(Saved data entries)
▶

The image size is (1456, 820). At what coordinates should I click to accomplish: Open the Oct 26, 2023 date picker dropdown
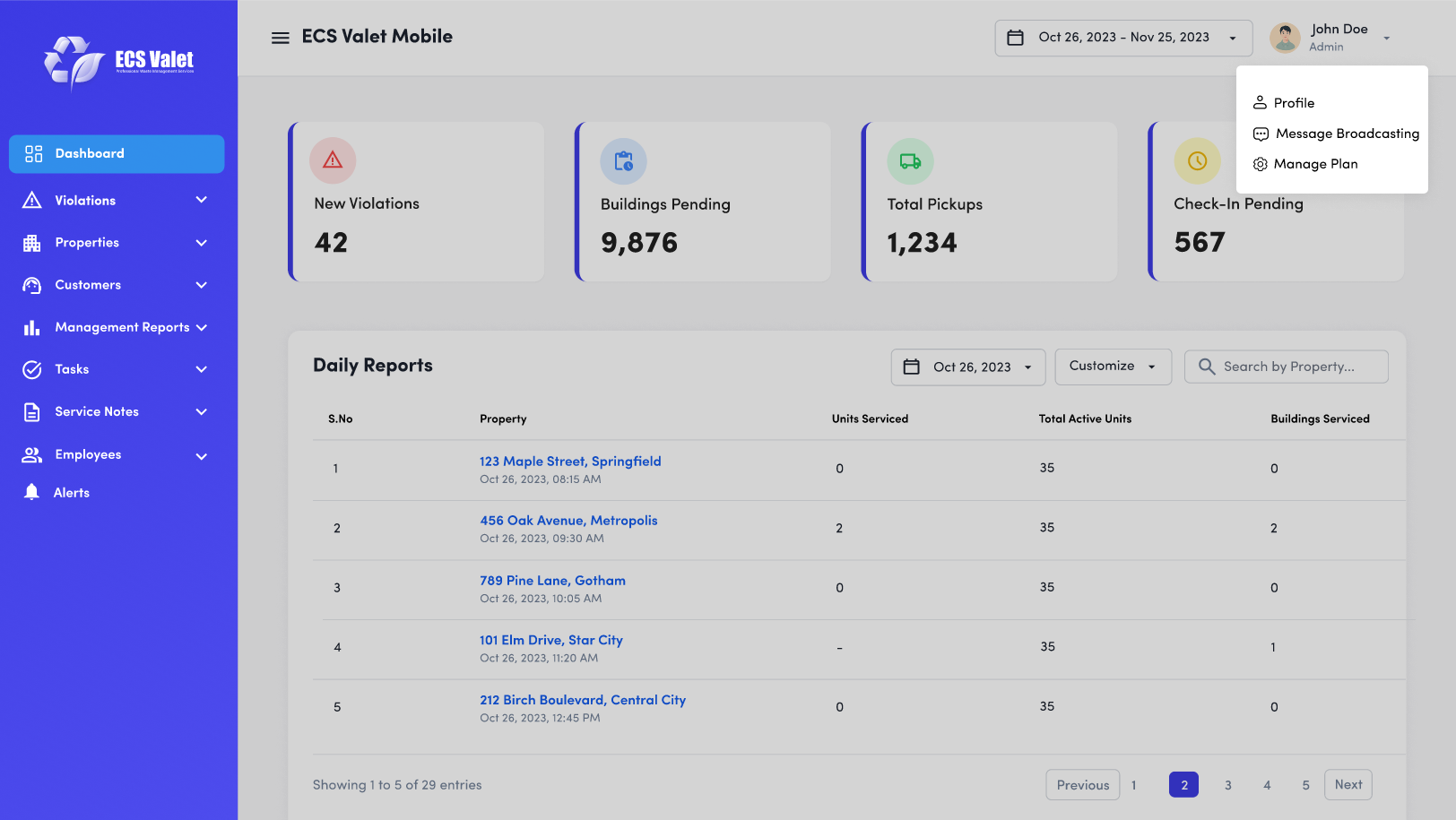pos(967,367)
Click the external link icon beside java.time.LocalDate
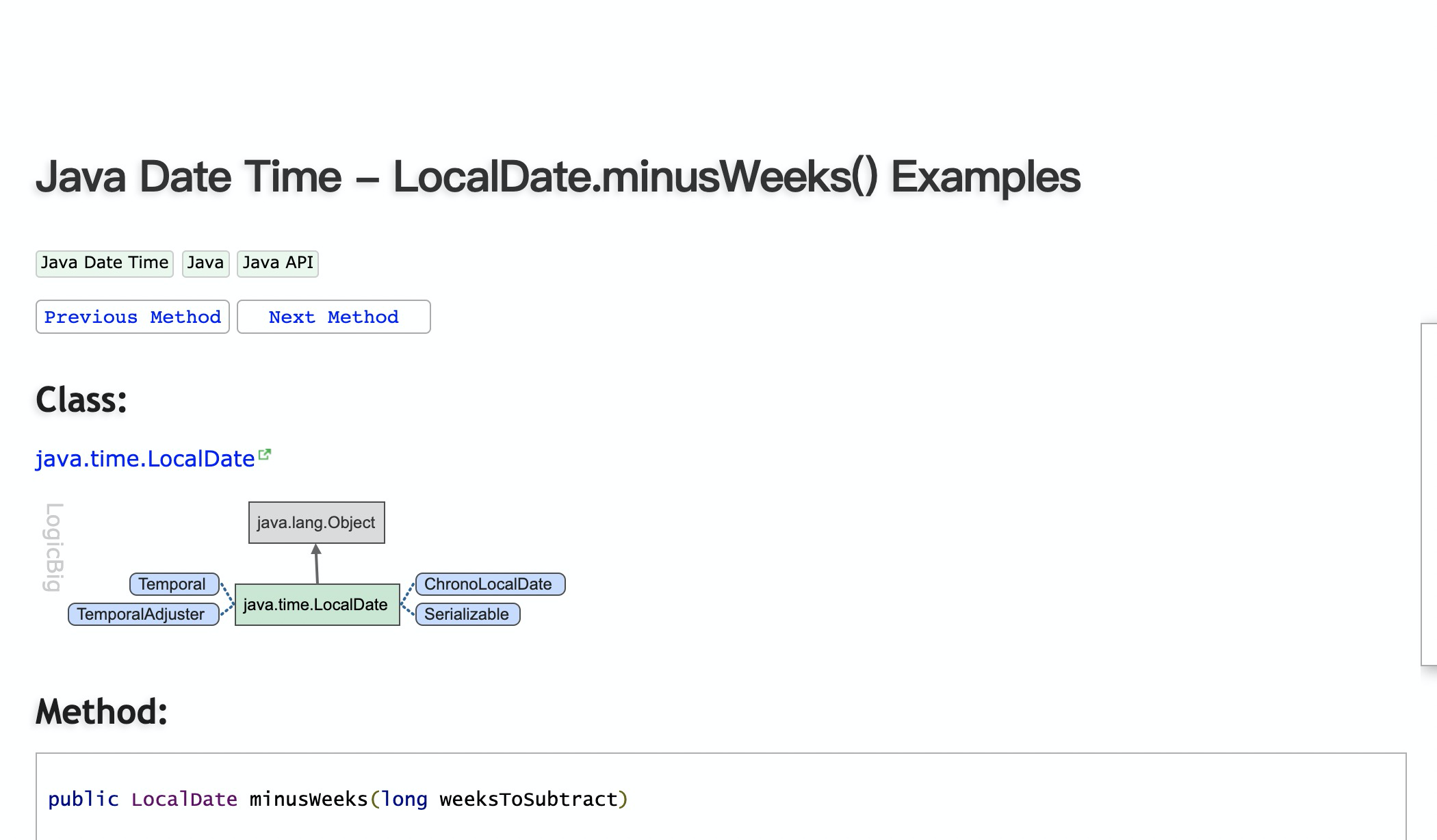 (x=265, y=455)
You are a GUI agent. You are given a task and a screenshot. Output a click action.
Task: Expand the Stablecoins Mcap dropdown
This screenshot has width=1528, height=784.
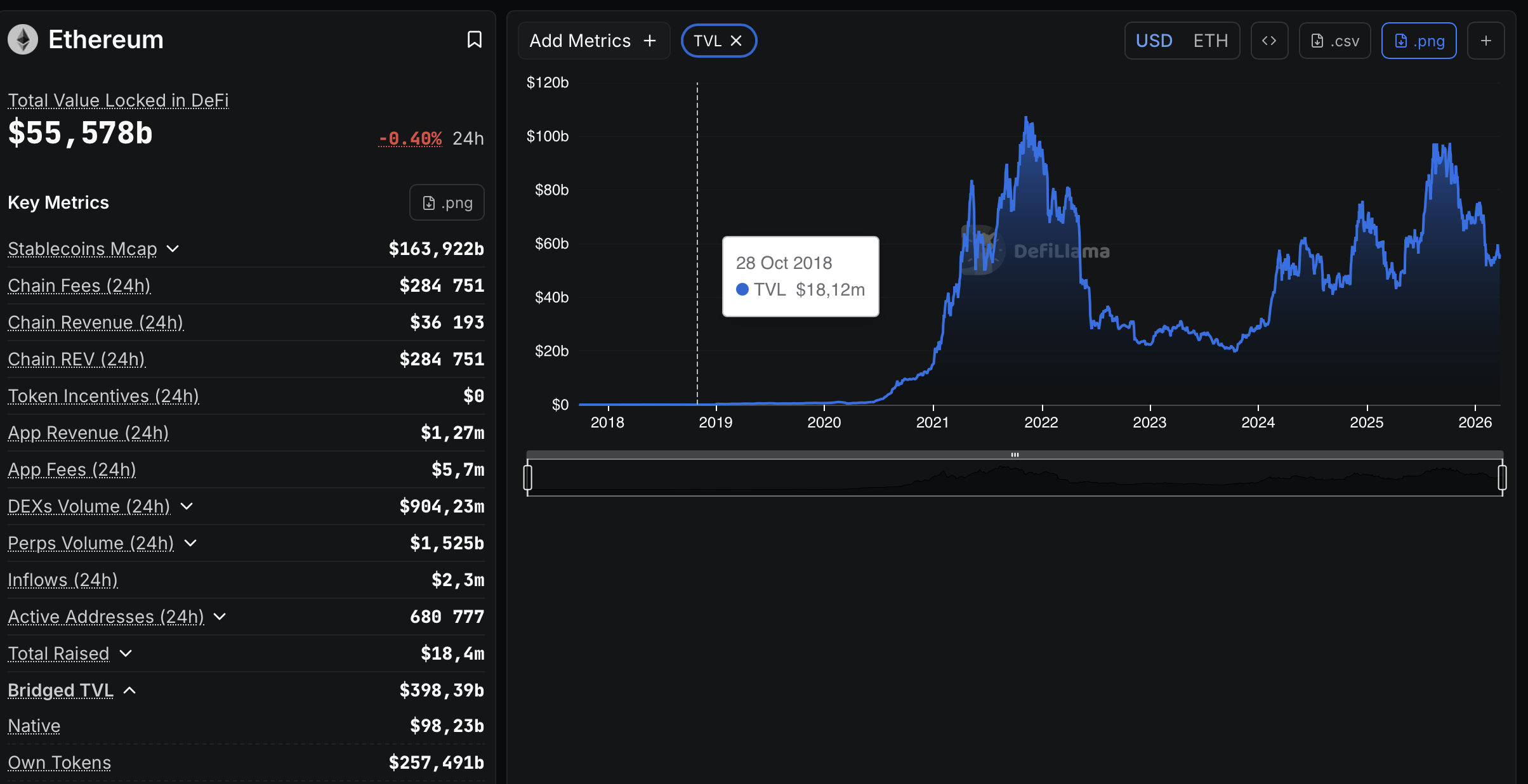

◀

Problem to solve = Pull out every line of the records that includes the string "screenshot".

Result of this exercise =
You are a GUI agent. You are given a task and a screenshot. Output a click action.
This screenshot has width=1528, height=784.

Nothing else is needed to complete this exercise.